(Dataset entries)
● ● ●
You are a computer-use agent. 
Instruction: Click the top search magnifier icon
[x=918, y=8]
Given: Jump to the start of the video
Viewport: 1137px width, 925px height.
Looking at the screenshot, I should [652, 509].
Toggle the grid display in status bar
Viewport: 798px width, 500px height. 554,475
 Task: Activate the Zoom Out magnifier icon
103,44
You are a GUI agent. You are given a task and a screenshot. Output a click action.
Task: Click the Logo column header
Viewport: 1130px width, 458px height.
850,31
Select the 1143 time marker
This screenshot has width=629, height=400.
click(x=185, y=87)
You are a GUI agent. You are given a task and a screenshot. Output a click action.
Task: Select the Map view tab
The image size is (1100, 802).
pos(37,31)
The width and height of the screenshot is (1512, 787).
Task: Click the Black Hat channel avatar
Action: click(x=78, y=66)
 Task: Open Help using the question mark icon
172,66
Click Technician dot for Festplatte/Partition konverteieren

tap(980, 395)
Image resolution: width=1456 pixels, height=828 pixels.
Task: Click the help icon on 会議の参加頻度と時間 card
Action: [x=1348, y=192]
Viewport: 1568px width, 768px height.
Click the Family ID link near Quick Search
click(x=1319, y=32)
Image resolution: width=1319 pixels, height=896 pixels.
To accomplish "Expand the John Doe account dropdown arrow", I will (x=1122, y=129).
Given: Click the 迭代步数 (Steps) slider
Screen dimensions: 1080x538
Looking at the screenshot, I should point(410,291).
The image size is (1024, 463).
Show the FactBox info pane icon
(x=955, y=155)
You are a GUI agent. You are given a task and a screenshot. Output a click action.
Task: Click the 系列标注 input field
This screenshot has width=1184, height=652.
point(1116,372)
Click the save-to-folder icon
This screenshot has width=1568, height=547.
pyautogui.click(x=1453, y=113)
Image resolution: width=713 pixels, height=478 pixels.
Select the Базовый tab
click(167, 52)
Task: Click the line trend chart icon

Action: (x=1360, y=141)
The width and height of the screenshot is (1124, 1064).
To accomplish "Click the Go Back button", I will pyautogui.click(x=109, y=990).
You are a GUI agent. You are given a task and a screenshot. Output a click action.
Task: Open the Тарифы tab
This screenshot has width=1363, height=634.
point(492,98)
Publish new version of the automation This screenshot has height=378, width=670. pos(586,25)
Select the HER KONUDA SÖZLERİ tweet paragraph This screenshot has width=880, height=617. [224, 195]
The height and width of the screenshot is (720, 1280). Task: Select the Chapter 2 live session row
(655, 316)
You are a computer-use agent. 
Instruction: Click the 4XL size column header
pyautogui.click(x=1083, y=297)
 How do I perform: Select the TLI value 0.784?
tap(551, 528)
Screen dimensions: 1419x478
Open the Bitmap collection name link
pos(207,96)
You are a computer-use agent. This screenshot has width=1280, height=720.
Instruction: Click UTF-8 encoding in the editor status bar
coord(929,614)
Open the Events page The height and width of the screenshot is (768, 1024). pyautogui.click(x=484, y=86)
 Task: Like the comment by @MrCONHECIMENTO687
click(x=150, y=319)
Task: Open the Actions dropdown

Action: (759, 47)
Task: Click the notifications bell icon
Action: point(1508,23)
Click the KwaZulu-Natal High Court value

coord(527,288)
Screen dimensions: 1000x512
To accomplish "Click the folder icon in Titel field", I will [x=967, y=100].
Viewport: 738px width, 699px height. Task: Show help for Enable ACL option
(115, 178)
● ● ●
An exact copy of the data is needed.

You are a computer-use agent. 
Instruction: Click the top search magnifier icon
[x=918, y=8]
Given: Jump to the start of the video
Viewport: 1137px width, 925px height.
Looking at the screenshot, I should [652, 509].
Toggle the grid display in status bar
Viewport: 798px width, 500px height. 554,475
 Task: Activate the Zoom Out magnifier icon
103,44
You are a GUI agent. You are given a task and a screenshot. Output a click action.
Task: Click the Logo column header
Viewport: 1130px width, 458px height.
850,31
Select the 1143 time marker
This screenshot has width=629, height=400.
click(x=185, y=87)
You are a GUI agent. You are given a task and a screenshot. Output a click action.
Task: Select the Map view tab
The image size is (1100, 802).
pos(37,31)
The width and height of the screenshot is (1512, 787).
Task: Click the Black Hat channel avatar
Action: click(x=78, y=66)
 Task: Open Help using the question mark icon
172,66
Click Technician dot for Festplatte/Partition konverteieren

tap(980, 395)
Image resolution: width=1456 pixels, height=828 pixels.
Task: Click the help icon on 会議の参加頻度と時間 card
Action: [x=1348, y=192]
Viewport: 1568px width, 768px height.
Click the Family ID link near Quick Search
click(x=1319, y=32)
Image resolution: width=1319 pixels, height=896 pixels.
To accomplish "Expand the John Doe account dropdown arrow", I will (x=1122, y=129).
Given: Click the 迭代步数 (Steps) slider
Screen dimensions: 1080x538
Looking at the screenshot, I should point(410,291).
The image size is (1024, 463).
Show the FactBox info pane icon
(x=955, y=155)
You are a GUI agent. You are given a task and a screenshot. Output a click action.
Task: Click the 系列标注 input field
This screenshot has width=1184, height=652.
point(1116,372)
Click the save-to-folder icon
This screenshot has width=1568, height=547.
pyautogui.click(x=1453, y=113)
Image resolution: width=713 pixels, height=478 pixels.
Select the Базовый tab
click(167, 52)
Task: Click the line trend chart icon

Action: (x=1360, y=141)
The width and height of the screenshot is (1124, 1064).
To accomplish "Click the Go Back button", I will pyautogui.click(x=109, y=990).
You are a GUI agent. You are given a task and a screenshot. Output a click action.
Task: Open the Тарифы tab
This screenshot has width=1363, height=634.
point(492,98)
Publish new version of the automation This screenshot has height=378, width=670. pos(586,25)
Select the HER KONUDA SÖZLERİ tweet paragraph This screenshot has width=880, height=617. [224, 195]
The height and width of the screenshot is (720, 1280). Task: Select the Chapter 2 live session row
(655, 316)
You are a computer-use agent. 
Instruction: Click the 4XL size column header
pyautogui.click(x=1083, y=297)
 How do I perform: Select the TLI value 0.784?
tap(551, 528)
Screen dimensions: 1419x478
Open the Bitmap collection name link
pos(207,96)
You are a computer-use agent. This screenshot has width=1280, height=720.
Instruction: Click UTF-8 encoding in the editor status bar
coord(929,614)
Open the Events page The height and width of the screenshot is (768, 1024). pyautogui.click(x=484, y=86)
 Task: Like the comment by @MrCONHECIMENTO687
click(x=150, y=319)
Task: Open the Actions dropdown

Action: (759, 47)
Task: Click the notifications bell icon
Action: point(1508,23)
Click the KwaZulu-Natal High Court value

coord(527,288)
Screen dimensions: 1000x512
To accomplish "Click the folder icon in Titel field", I will [x=967, y=100].
Viewport: 738px width, 699px height. Task: Show help for Enable ACL option
(115, 178)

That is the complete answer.